Selected excerpt
--- START ---

[Dots between square brackets indicate cuts made by Sidney Colvin. For full, correct and critical edition of this letter, see Mehew 5, 1530.]
To Katharine De Mattos [Colvin 191, 2, pp. 286-287]
Skerryvore, Bournemouth, [27 January] 1886
My dear Katharine,
‘Tis the most complete blague and folly to write to you; you never answer and, even when you do, your letters crackle under the teeth like ashes; containing nothing as they do but unseasonable japes and a great cloudy vagueness as of the realm of chaos. In this I know well they are like mine; and it becomes me well to write such – but not you – for reasons too obvious to mention.
We have both been sick; […] but to-day I am up, though with an aching back. But I hope all will be better. Of your views, state, finances, etc. etc., I know nothing. We were mighty near the end of all things financially, when a strange shape of a hand giving appeared in Heaven or from Hell, and set us up again for the moment;
yet still we totter on a whoreson brink. I beg pardon. I forgot I was writing to a lady; but the word shall stay: it is the only word; I would say it to the Q—n of E—–d.

--- END ---

Provided information
--- START ---

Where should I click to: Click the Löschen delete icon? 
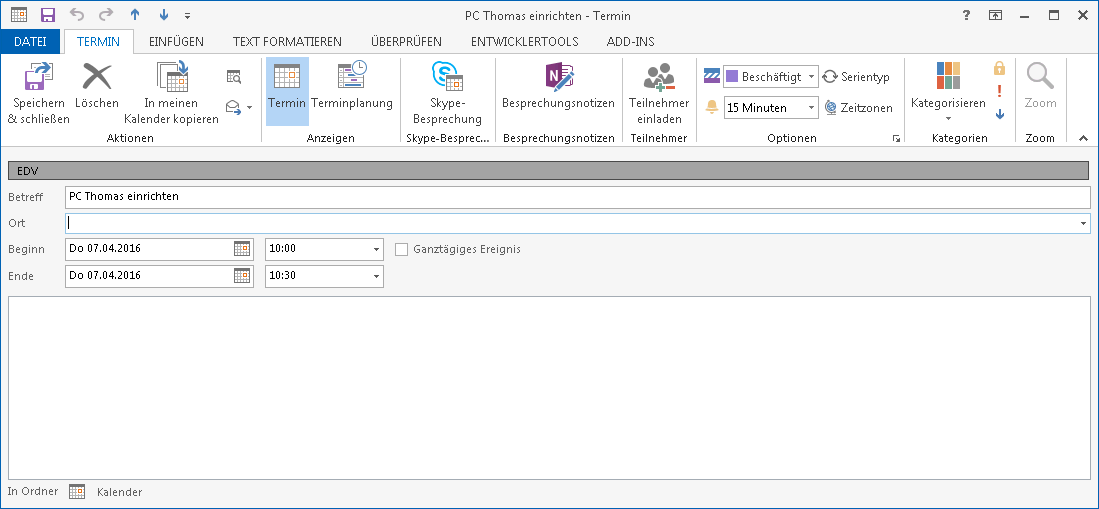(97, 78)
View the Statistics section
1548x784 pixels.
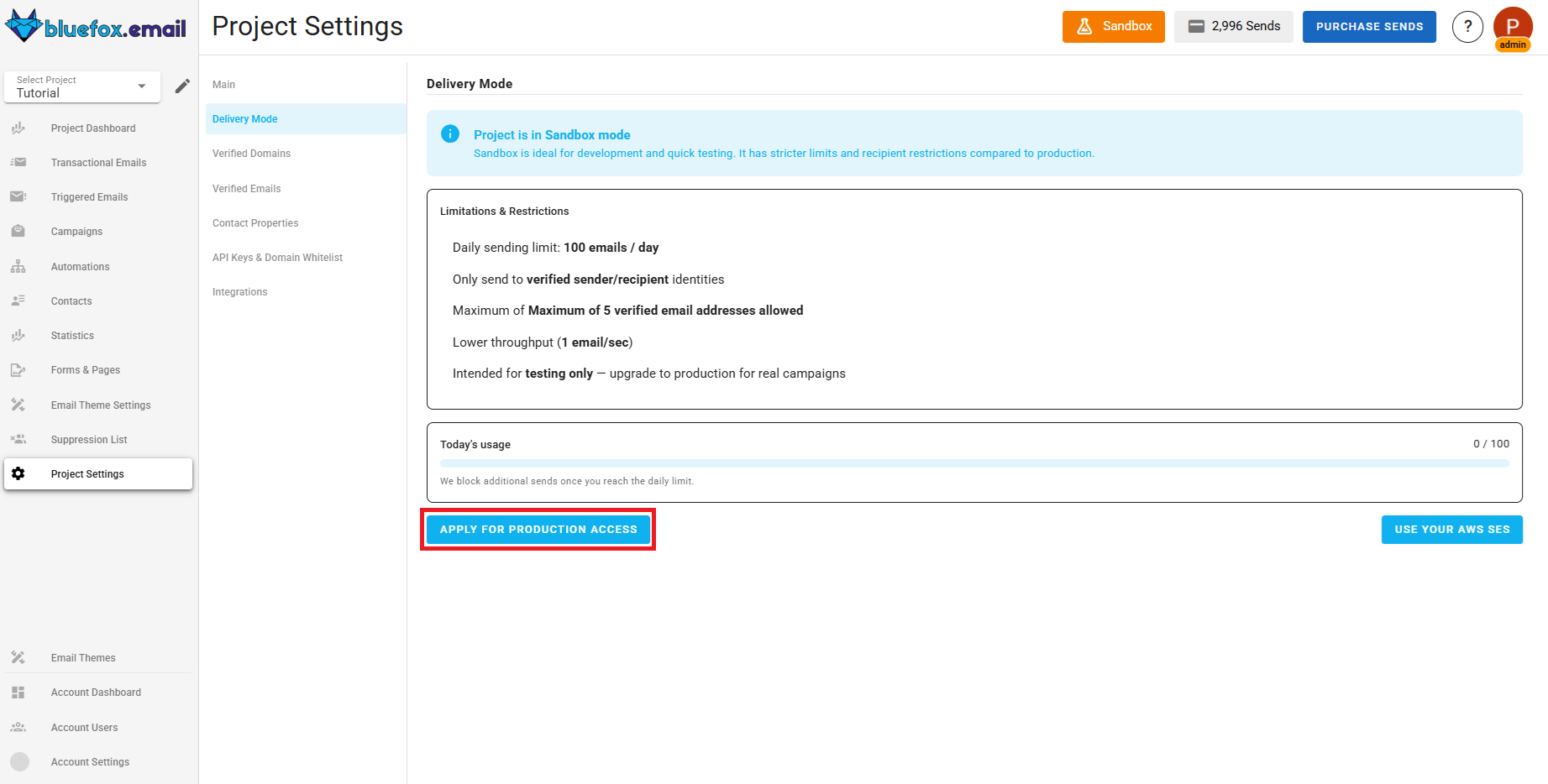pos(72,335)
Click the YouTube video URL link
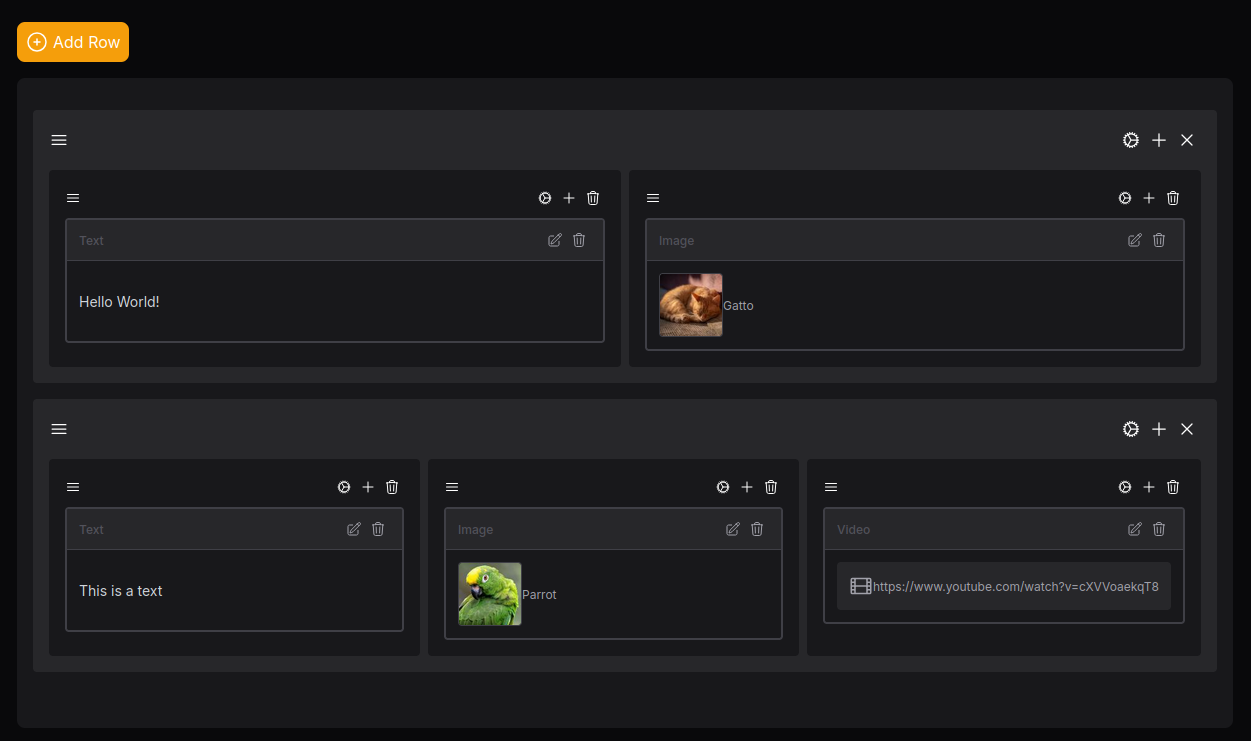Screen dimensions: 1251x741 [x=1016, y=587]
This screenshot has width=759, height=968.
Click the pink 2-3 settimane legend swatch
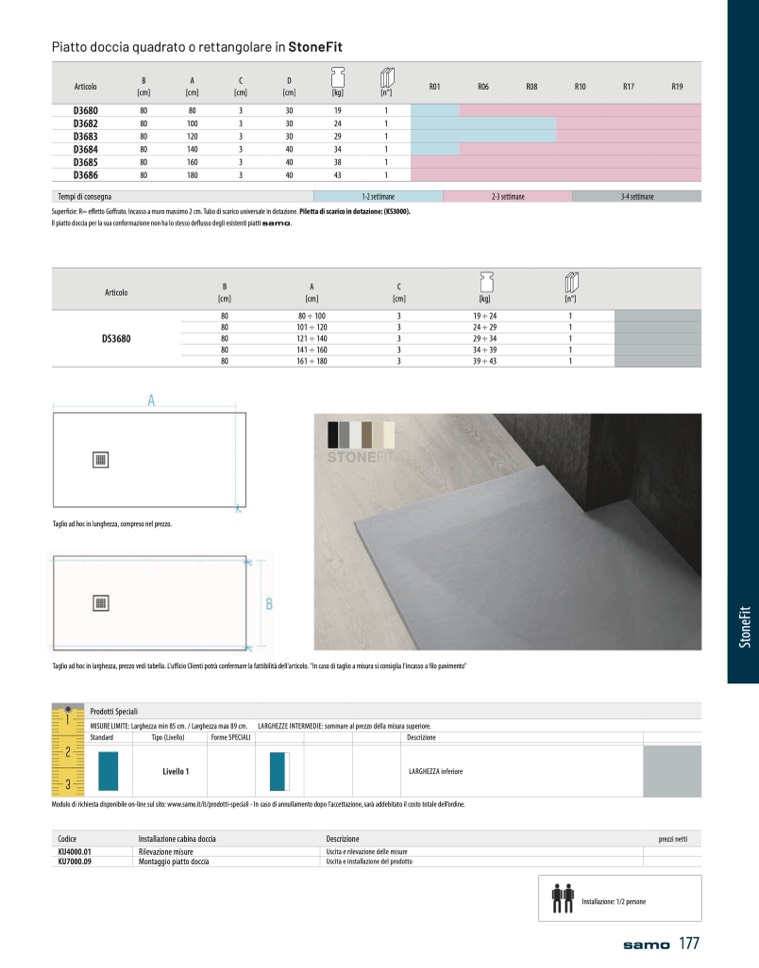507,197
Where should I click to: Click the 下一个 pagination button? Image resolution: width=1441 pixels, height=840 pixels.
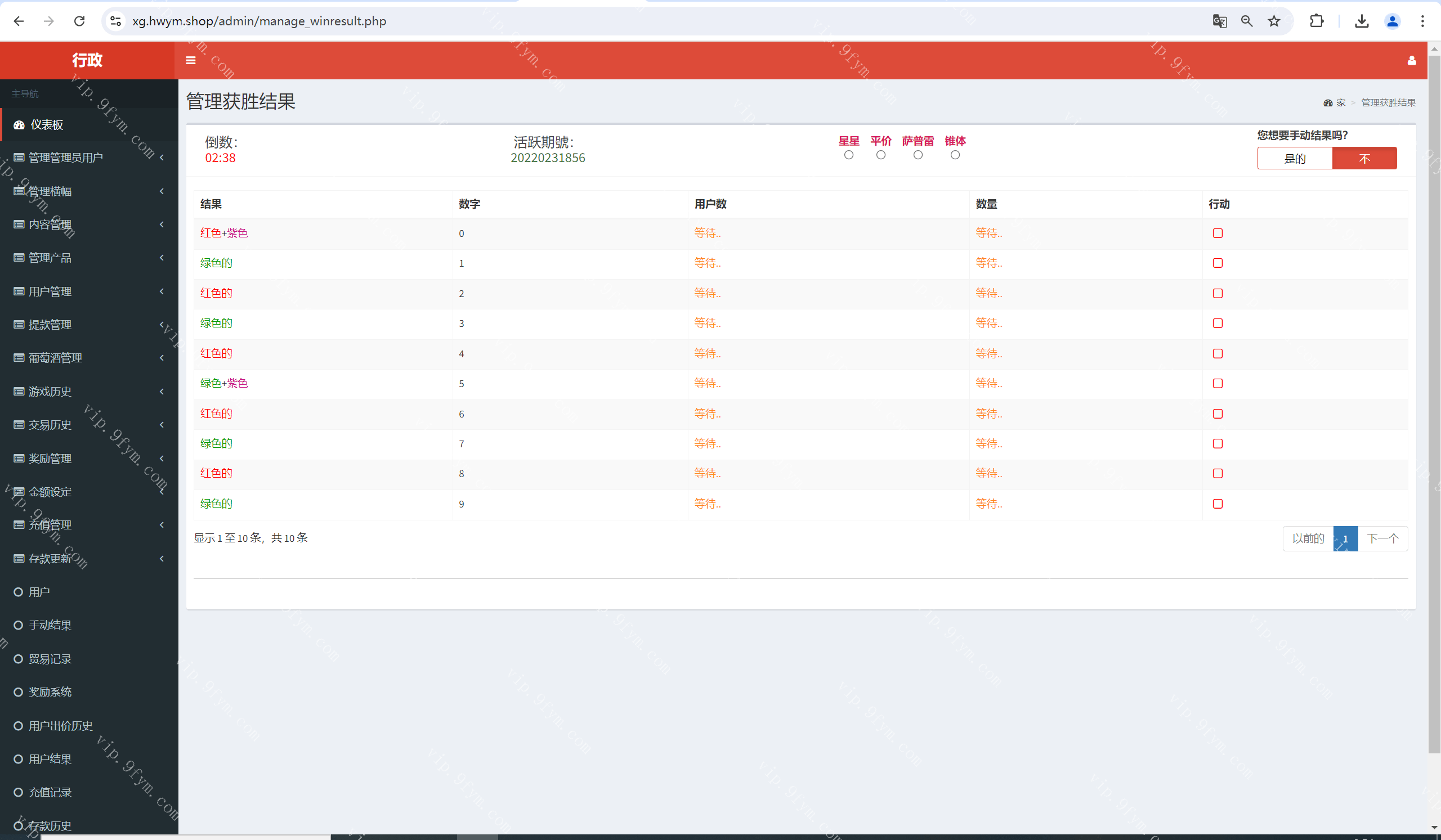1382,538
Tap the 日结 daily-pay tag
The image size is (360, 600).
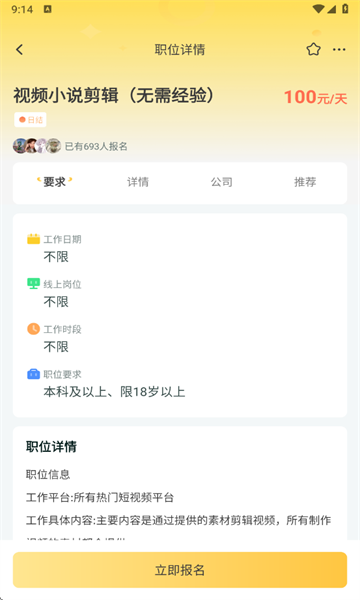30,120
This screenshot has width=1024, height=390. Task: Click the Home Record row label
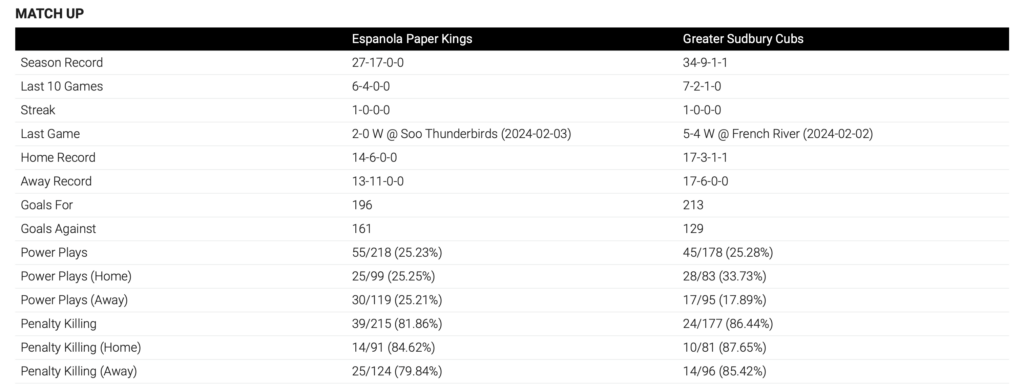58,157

--- END ---

What to do
Rewrite the letter's passage that opens with "[Dots between square" and closes with "obvious to mention.", swapping "blague" for "nonsense".

Result for this exercise
[Dots between square brackets indicate cuts made by Sidney Colvin. For full, correct and critical edition of this letter, see Mehew 5, 1530.]
To Katharine De Mattos [Colvin 191, 2, pp. 286-287]
Skerryvore, Bournemouth, [27 January] 1886
My dear Katharine,
‘Tis the most complete nonsense and folly to write to you; you never answer and, even when you do, your letters crackle under the teeth like ashes; containing nothing as they do but unseasonable japes and a great cloudy vagueness as of the realm of chaos. In this I know well they are like mine; and it becomes me well to write such – but not you – for reasons too obvious to mention.